Despite worldwide endeavors, the global Internet user gender gap widened from 11 per cent in 2013 to 12 per cent in 2016.

The gap is highest in least developed countries, LDCs, which account for 31 per cent, while Africa accounts for 23 per cent.In the same vein, Internet penetration rates also remain higher for men than women in all regions of the world.

To stem this tide, the Broadband Commission for Sustainable Development  was established in 2010 and comprises more than 50 leaders from across a range of government and industry players that are committed to actively supporting countries.

“UN experts and NGOs to fully leverage the potential of ICT to drive national Sustainable Development Goal. The support is strategically in key areas such as education, health-care, gender equality and environmental management.

Environmental management In pursuance of gender equality in Internet penetration, the new Broadband Commission for Sustainable Development’s Working Group on Digital Gender Divide  has called for renewed action to bridge the increasing digital divide.

In a recent report, the commission highlighted key action areas for different types of stakeholders as part of the group’s effort at ensuring that all women and girls fully participate in the on-line world. It also indicated that structural inequalities remain and impede women’s full and equal participation in the digital economy.

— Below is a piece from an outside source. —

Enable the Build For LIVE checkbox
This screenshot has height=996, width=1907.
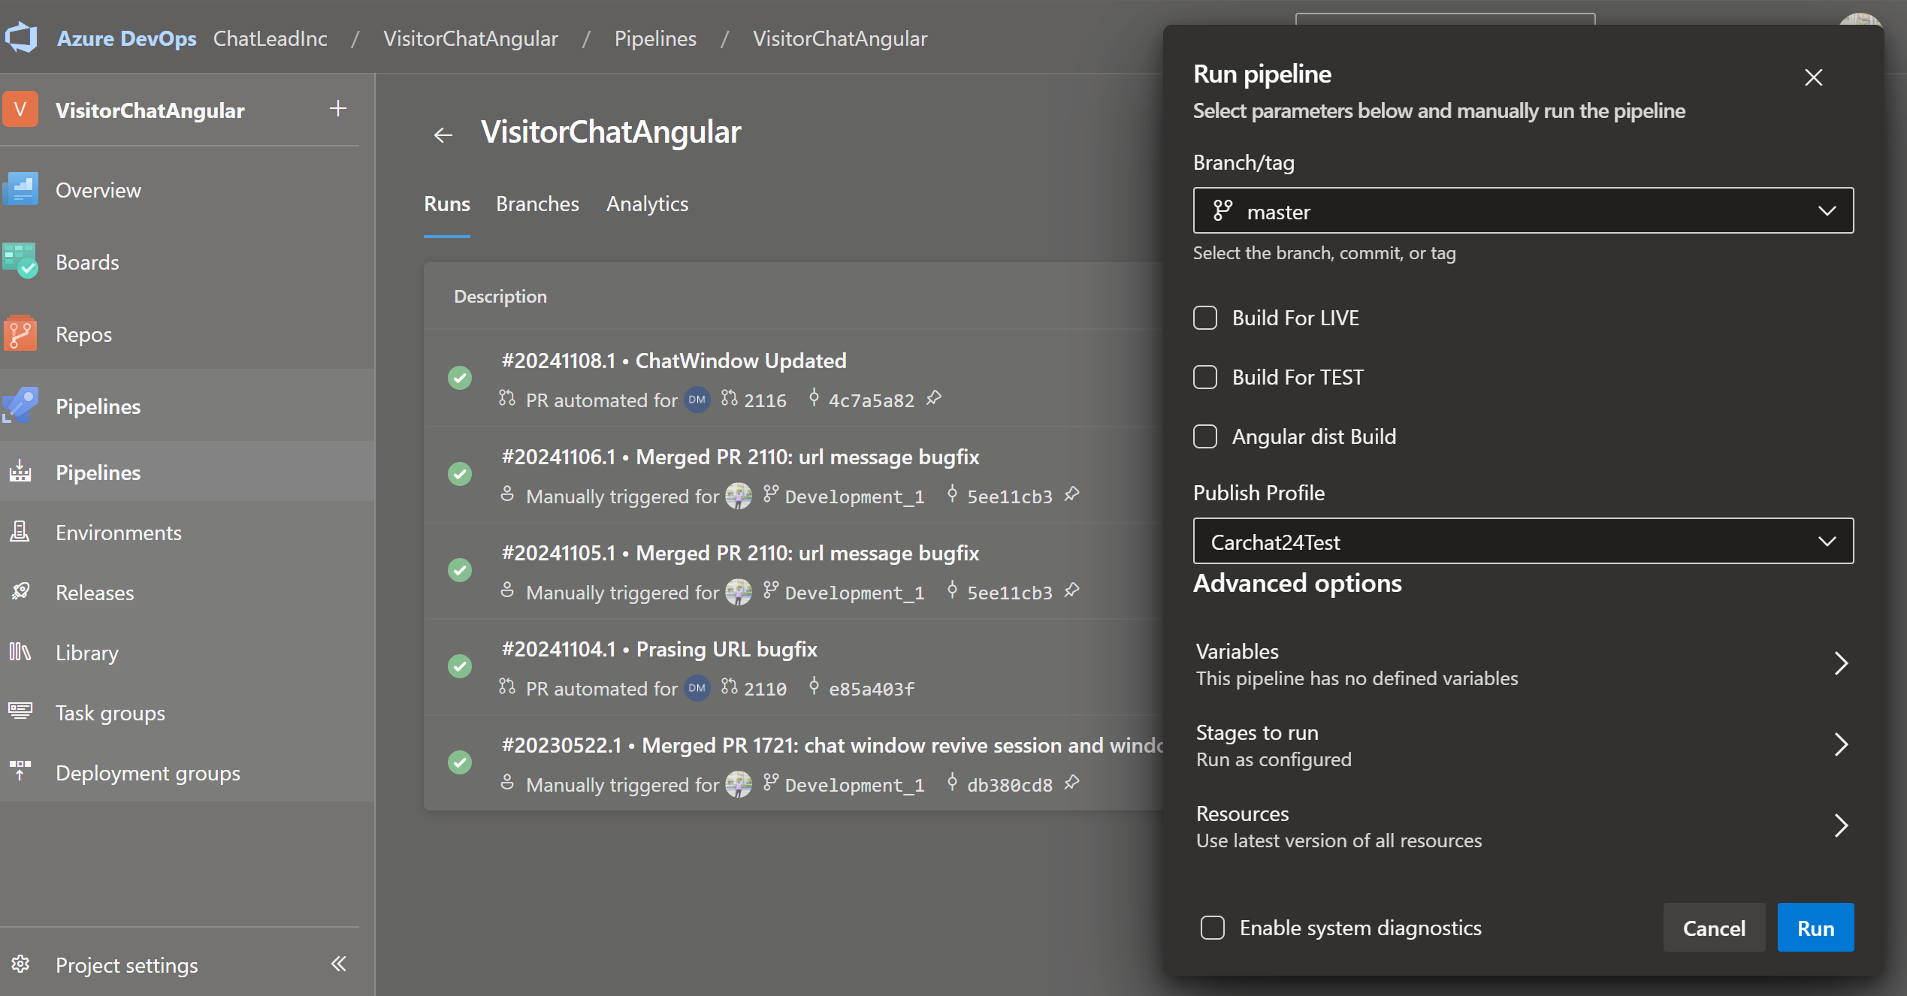(x=1205, y=318)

Greater Internet access and use, the report noted, “will not only have a positive impact on women’s lives, but can deliver significant benefits to the wider economy and society, as well as support the achievement of the Sustainable Development Goals, in particular Goal 9c, which contains a target for universal and affordable access to information and communications technologies, ICTs, in LDCs by 2020.”

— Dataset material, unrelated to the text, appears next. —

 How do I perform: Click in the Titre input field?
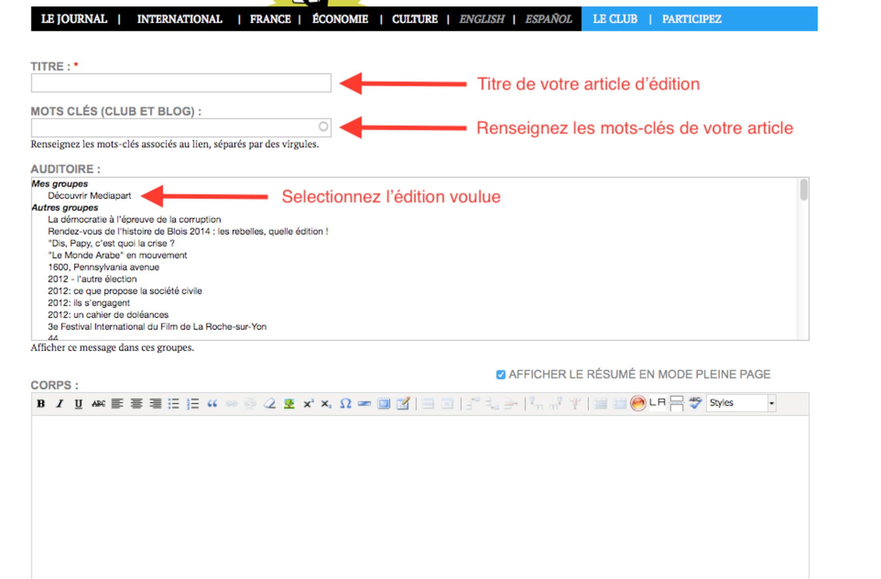[181, 83]
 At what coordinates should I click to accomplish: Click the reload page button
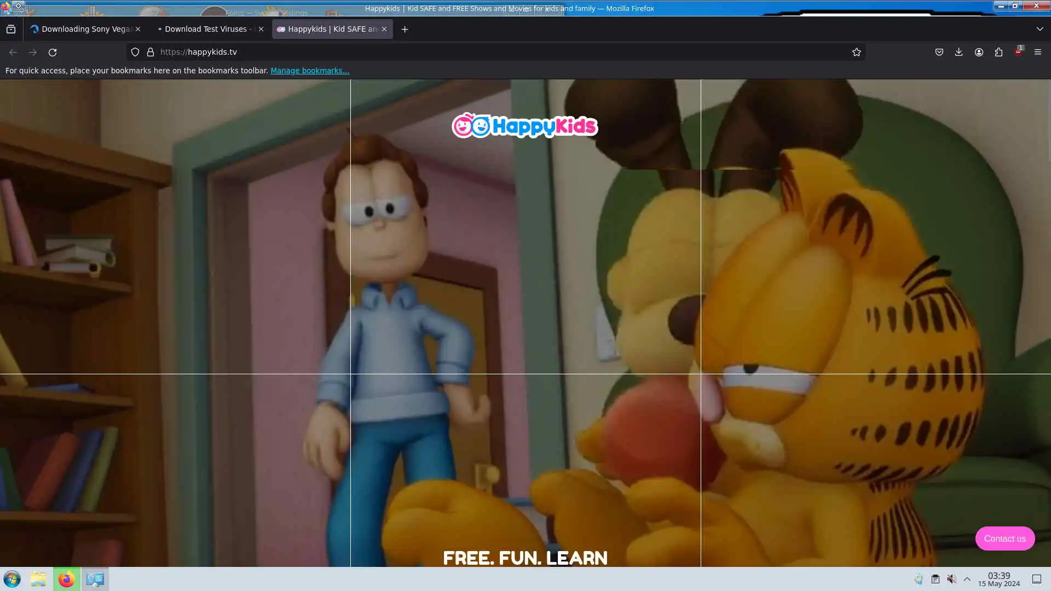(x=53, y=52)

Specific recommendations to address the barriers women face in access and use of the Internet, as proffered by the working group, cuts across compiling evidence and supporting cooperation of stakeholders. The Commission recommends thus:

“Compile detailed evidence: Collect, analyze and track sex-disaggregated data to inform policy, particularly at a national and sub-national level, through a greater understanding of the issue. Integrate policy: integrate gender equality targets and key performance indicators into strategies, policies, plans and budgets, involving women and relevant local communities from the onset.

Address the barriers women face: confront barriers that impede gender equality online, including: affordable access, issues around safety, digital literacy and confidence, and the availability of relevant content, applications and services.

Support multi-stakeholder cooperation: develop tools and policies to support national and international efforts, and effective sharing of best practices to address the digital gender gap.” The report recognizes the different but complementary roles of various actors, including governments and policy-makers, private sector, intergovernmental organizations, NGOs, academia and research institutions, and outlines detailed recommended action points for each stakeholder group.